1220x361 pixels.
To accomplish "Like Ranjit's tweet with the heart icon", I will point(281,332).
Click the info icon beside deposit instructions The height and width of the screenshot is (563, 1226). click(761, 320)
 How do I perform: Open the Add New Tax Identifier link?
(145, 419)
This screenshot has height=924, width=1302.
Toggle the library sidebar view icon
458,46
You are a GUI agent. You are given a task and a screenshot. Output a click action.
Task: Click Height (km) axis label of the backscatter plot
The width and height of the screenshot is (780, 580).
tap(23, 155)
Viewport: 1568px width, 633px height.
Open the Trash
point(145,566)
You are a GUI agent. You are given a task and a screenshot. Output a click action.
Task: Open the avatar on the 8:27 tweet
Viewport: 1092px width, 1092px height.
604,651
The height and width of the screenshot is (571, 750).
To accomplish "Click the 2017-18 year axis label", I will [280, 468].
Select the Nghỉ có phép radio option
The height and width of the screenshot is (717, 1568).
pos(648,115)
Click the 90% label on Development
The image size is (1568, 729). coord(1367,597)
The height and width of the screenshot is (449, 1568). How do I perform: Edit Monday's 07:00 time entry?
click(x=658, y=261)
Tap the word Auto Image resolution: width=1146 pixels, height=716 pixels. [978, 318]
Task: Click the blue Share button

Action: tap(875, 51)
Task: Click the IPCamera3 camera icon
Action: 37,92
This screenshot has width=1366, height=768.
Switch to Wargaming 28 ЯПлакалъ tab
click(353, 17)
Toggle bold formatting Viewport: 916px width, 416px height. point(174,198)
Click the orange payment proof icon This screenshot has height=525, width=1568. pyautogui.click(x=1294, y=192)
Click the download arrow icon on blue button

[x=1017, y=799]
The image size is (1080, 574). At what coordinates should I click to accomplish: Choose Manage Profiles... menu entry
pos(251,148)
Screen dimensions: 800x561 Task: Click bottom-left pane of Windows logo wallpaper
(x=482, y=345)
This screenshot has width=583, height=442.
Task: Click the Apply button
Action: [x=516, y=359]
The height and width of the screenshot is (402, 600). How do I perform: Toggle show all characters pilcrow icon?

WORK ITEM: Please find every line in the records above that holds the word "tweet" and copy it.

RESULT:
To accomplish "Like Ranjit's tweet with the heart icon", I will point(281,332).
Task: Open the avatar on the 8:27 tweet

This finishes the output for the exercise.